\section{Scope of comparison vis-\`a-vis supervised baselines}
\label{sec:appendix_supervised_models}
The main study is a controlled, zero-shot comparison of SAM 2 and SAM 3 models on 3D medical data under identical visual prompts. This design isolates differences in prompt interpretation and propagation dynamics and avoids conflating model behavior with medical training data, dataset curation, or task-specific optimization.

Under this scope, models trained on labeled medical data, whether framed as 3D medical foundation models (e.g., MedSAM2~\cite{ma2025medsam2}) or task-specific supervised models (e.g., nnU-Net~\cite{isensee2021nnu}), fall outside the study setting because they are not zero-shot and their performance reflects domain training and dataset choices in addition to architecture. We also exclude 2D-only promptable models such as MedSAM~\cite{ma2024segment}, since they do not natively support  3D data. Incorporating them into our evaluation would require adding an external propagation mechanism, introducing an additional algorithmic component that would confound attribution. Moreover, task-specific models like nnU-Net~\cite{isensee2021nnu} are typically trained per dataset, whereas our evaluation targets a single promptable model that can be applied uniformly across datasets and targets without retraining.

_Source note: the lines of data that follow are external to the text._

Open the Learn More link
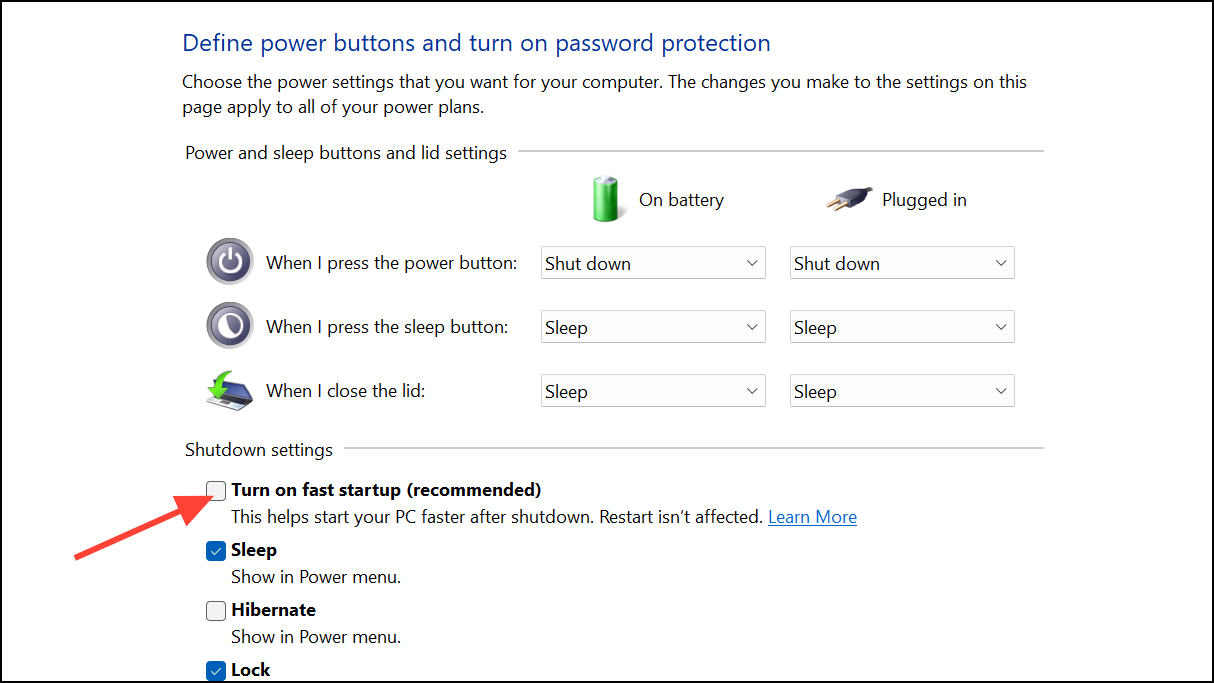1214x683 pixels. click(x=812, y=516)
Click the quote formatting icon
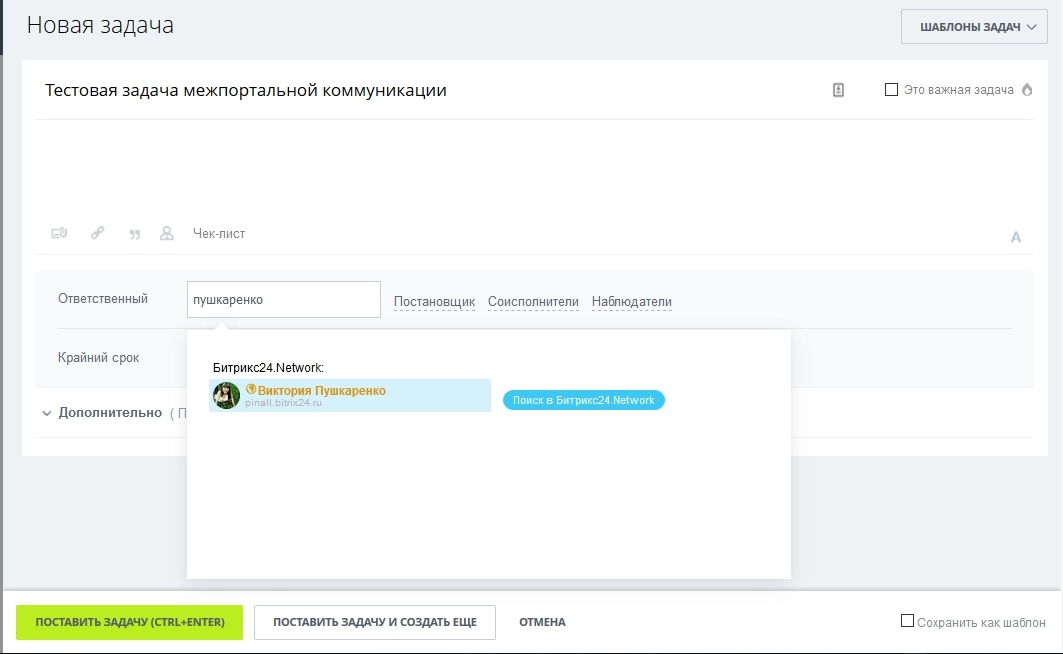The image size is (1063, 654). pos(134,233)
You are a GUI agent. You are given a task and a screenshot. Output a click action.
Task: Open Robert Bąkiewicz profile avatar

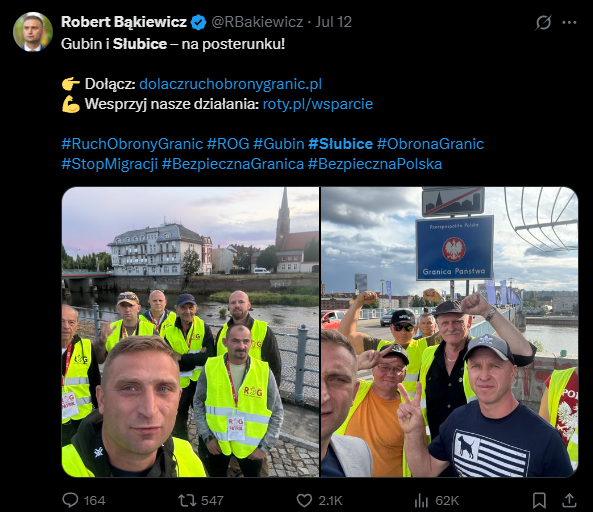[x=33, y=31]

Beyond the general protocol mismatch, MedSAM2 introduces two practical comparability issues. First, it is commonly restricted to a bounding-box-centric prompting interface, which does not align with our multi-prompt evaluation and the corresponding analyses of prompt strength. Second, rigorous multi-dataset benchmarking benefits from clear documentation of training dataset composition and splits to verify overlap assumptions; at the time of our study, these details were not fully accessible for MedSAM2 in a way that supports strict overlap verification for our evaluation. This limited transparency complicates data provenance checks, i.e., tracing exactly which source datasets and subsets contributed to training, making it difficult to rule out inadvertent overlap or leakage when evaluating across multiple public benchmarks.